First, let’s consider the wireless options. The Droid X boasts CDMA 800/1900, EVDO rev. A (for Verizon’s network), connect anywhere 802.11b/g/n Wi-Fi and Bluetooth 2.1 with A2DP. The Nexus One packs 3G/HSDPA (7.2 Mbps), Bluetooth 2.1 with A2DP and 802.11a/b/g Wi-Fi. (1-1)
Size & Weight:
As for size and weight, the Droid X and the Nexus One measure 127.5 x 65.5 x 9.9mm and 119.0 x 59.8 x 11.5mm respectively. The Droid X is the thinner of the two phones. But it’s also much heavier than its rival, tipping the scales at 155g. The Nexus One, meanwhile, weighs an average 130g. (1-2)
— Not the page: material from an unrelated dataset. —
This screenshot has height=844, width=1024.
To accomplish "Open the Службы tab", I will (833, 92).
The Droid X’s 8.0 MP lens features autofocus and a dual LED flash for taking great images in low lighting conditions. A mechanical shutter (1/1000 speed) ups the quality, while other frills include image stablization, 16:9 image capture plus 720p HD video recording.
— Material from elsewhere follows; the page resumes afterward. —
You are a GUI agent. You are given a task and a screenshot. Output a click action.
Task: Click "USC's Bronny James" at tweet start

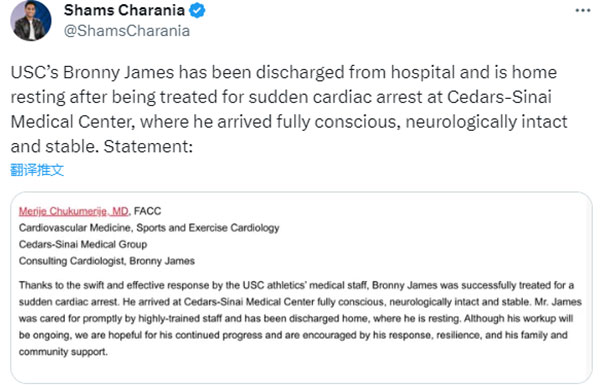pyautogui.click(x=92, y=72)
Unfortunately for the Nexus One, it boasts a much poorer imaging/video specification. The 5.0 Megapixel camera with autofocus, LED flash, geo-tagging and HD video recording (720×480 pixels) would look good against most other phones. (2-2)
The Droid X boasts a touch-sensitive LCD display, measuring a massive 4.3 inches and delivering a resolution of 480 x 854 pixels. The 3.7-inch touch-sensitive AMOLED screen on the Nexus One is smaller. Its 480 x 800 pixel resolution is only a touch lower than the Motorola display. (3-2)
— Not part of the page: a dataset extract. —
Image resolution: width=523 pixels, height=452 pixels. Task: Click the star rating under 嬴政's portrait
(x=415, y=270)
In terms of processor speed, the Nexus One is a 1GHz Snapdragon (QSD8250) processor. The Droid X is powered by an OMAP chip, rated at 1GHz. Android 2.1 (with MotoBlur) runs on the Droid X, while the Nexus One runs an uncustomised Android build, also 2.1 (Eclair). The advantage of the Nexus One is that it gets software updates faster from Google. (3-2)
The Droid X incorporates 16GB versus the 4GB capacity of the Nexus One. Plug a bigger memory card into the Droid X’s microSD expansion slot and the maximum capacity rises to 40GB. You can expand the memory of the Nexus One via the microSD slot. But the maximum is 32GB. (4-2)
Actual talktime and standby performance will vary. But Motorola claims 8.0 hours of talktime for the Droid X, compared to 7.0 hours for the Nexus One. Standby times are 220 hours and 250 hours respectively. (5-2)
The Droid X also includes GPS/A-GPS, 3-microphone multi-directional audio and an HDMI microconnector for HD video out. In comparison, the Nexus One features GPS/A-GPS and a digital compass (6-2)
The Motorola Droid X wins!
Obviously the Droid X emerges as the victor in this tussle with a score of 6-2. Ouch. To be fair, the Nexus One lands a couple of good punches and the Droid X walks away with a bruise or two. But Motorola’s phone has the highest-spec camera (and the best all-round camera features), the most memory, a superior display and… it’s the thinnest of the two handsets. It wasn’t really a fair fight.